Other components of the updated guideline:

While the mammography component of the breast cancer screening guidelines have provoked the most substantial discussion, they have also addressed other screening practices, and these are summarized as follows:

• Qualified Recommendation: Clinical breast examination is not recommended for breast cancer screening among average-risk women at any age.

• Not addressed in the update, and therefore not changed from prior American Cancer Society recommendation: Breast self-examination is not recommended for average-risk women at any age.

Additional issues in the screening mammography debate

While the American Cancer Society and other organizations attempt to synthesize and interpret the existing data regarding the benefits and risks of various screening practices, clinicians must also consider several public health issues when deciding upon their own screening recommendation practices:

• Disparities and variation in breast cancer patterns associated with racial/ethnic identity: Although white American women have historically had higher population-based incidence rates of breast cancer, compared with African American women, incidence rates have risen among African Americans, and 2012 data indicate comparable rates for both groups. Furthermore, breast cancer outcome disparities have worsened, with breast cancer mortality rates 42% higher for African Americans (CA Cancer J Clin. 2015 Oct 29. doi: 10.3322/caac.21320 [Epub ahead of print]). African American women have a twofold higher population-based incidence rate of the biologically more aggressive triple-negative breast cancers at all ages, and the rates among African American women in their forties is higher than those among white American women in their fifties (Cancer. 2011;117[12]:2747-53; J Natl Cancer Inst. 2015;107[6]: djv048). Prevalence of breast cancer in the premenopausal age range is also higher among African American patients. Delayed initiation of breast cancer screening, and more prolonged intervals between screenings is therefore likely to have a disproportionate impact on the breast cancer burden of the African American population.

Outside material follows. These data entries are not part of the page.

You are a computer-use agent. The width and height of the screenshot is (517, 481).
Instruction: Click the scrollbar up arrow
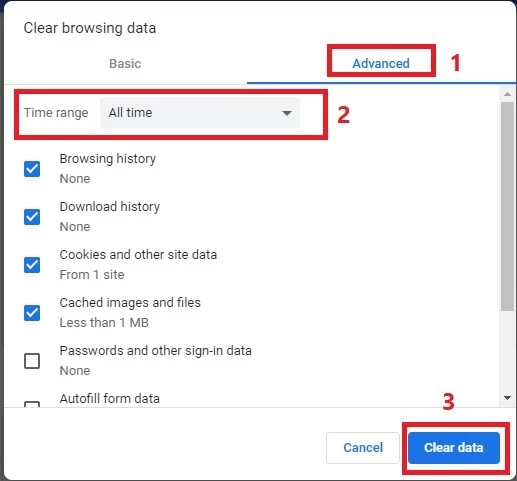click(507, 94)
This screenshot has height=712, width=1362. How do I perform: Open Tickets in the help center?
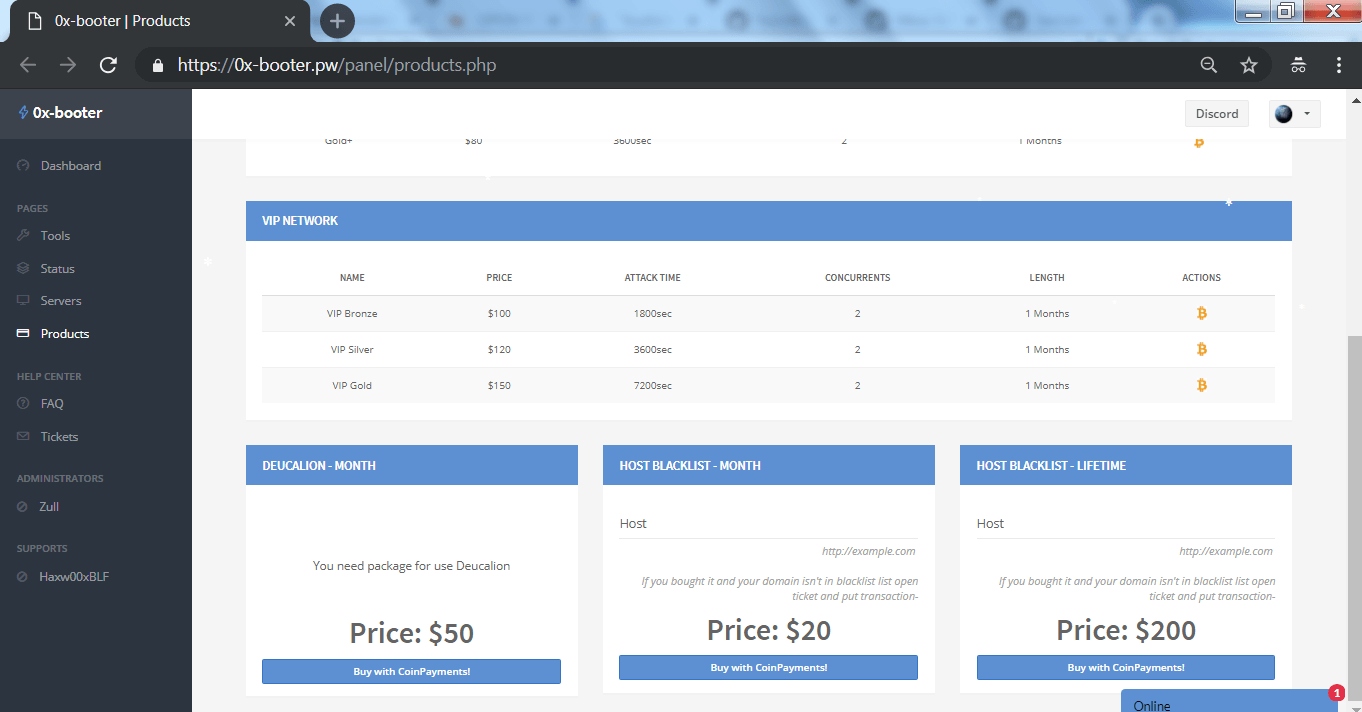[x=59, y=437]

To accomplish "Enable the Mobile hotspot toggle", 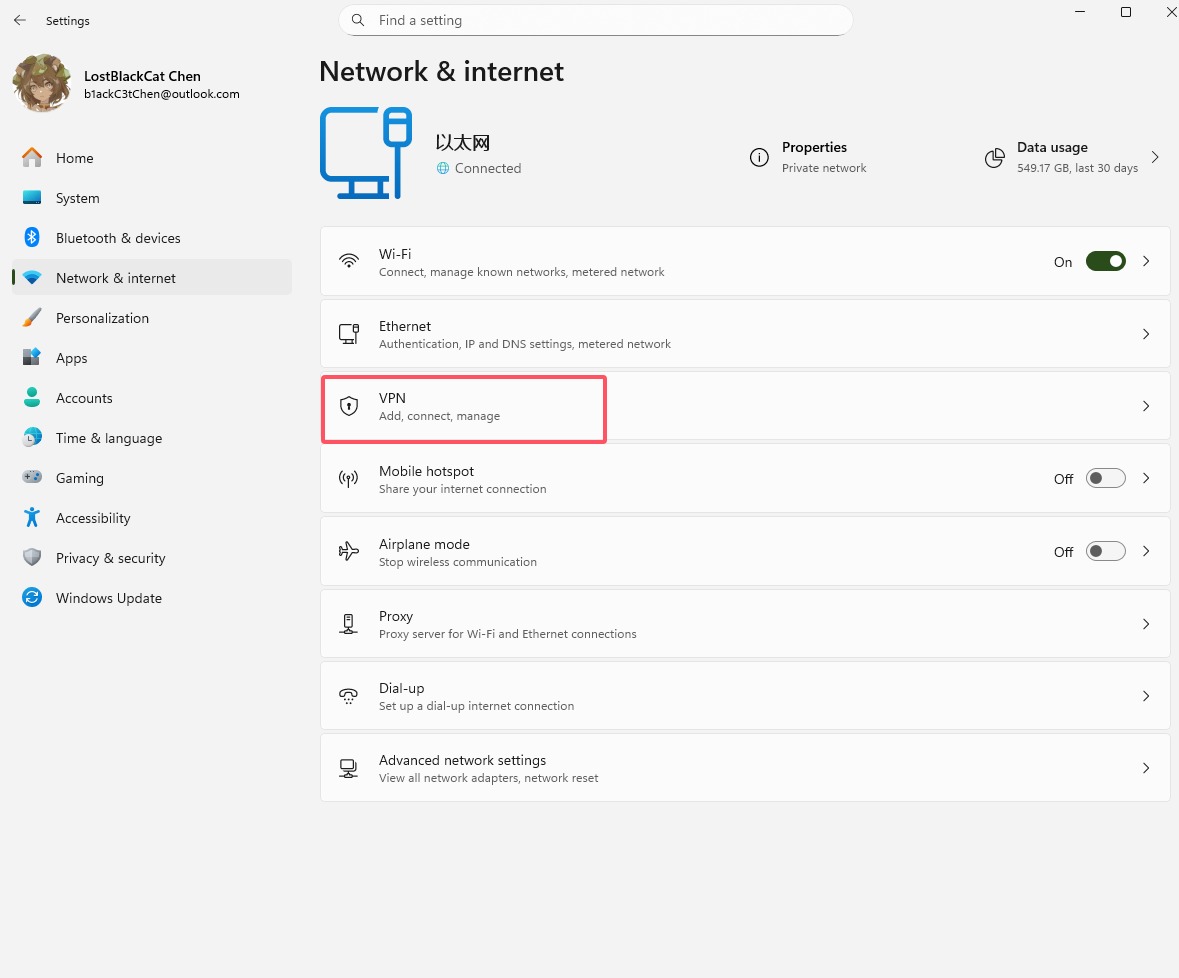I will click(1105, 479).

• Demographics of the American female population: While overall population-based incidence rates of breast cancer have been stable among American women younger than age 45 years, U.S. Census data reveal 10 million more women in the 20-45 years age range for 2010, compared with 1980. The absolute number of breast cancer patients belonging to this young age category has therefore increased (JAMA Oncol. 2015;1[7]:877-8).

• Scenarios that are not relevant for routine screening recommendations: Clinicians must continue to aggressively counsel patients regarding the importance of overall breast health awareness. The development of a new breast mass, inflammatory skin changes, and/or bloody nipple discharge should prompt immediate medical attention regardless of the result and timing of the most recent mammogram. Furthermore, women facing increased risk of breast cancer because of family history, chest wall irradiation in adolescence/early adulthood, and high-risk breast biopsy pathology (atypia, lobular carcinoma in situ) are candidates for more intense surveillance such as breast MRI in addition to mammography. The most appropriate management of women with increased risk based upon mammographic density remains unclear. Lastly but extremely importantly, American-based breast cancer screening recommendations do not apply to low- and middle-income countries where screening mammography is not widely available. Clinical breast examination and breast self-examination may play a different role in the breast cancer burden of these populations.

Dr. Newman is an ACS Fellow, Director of the Breast Oncology Program, Multi-Hospital Henry Ford Health System, Detroit, and founding Medical Director, Henry Ford Health System International Center for the Study of Breast Cancer Subtypes. Dr. Newman has acted as a volunteer advisor to the American Cancer Society.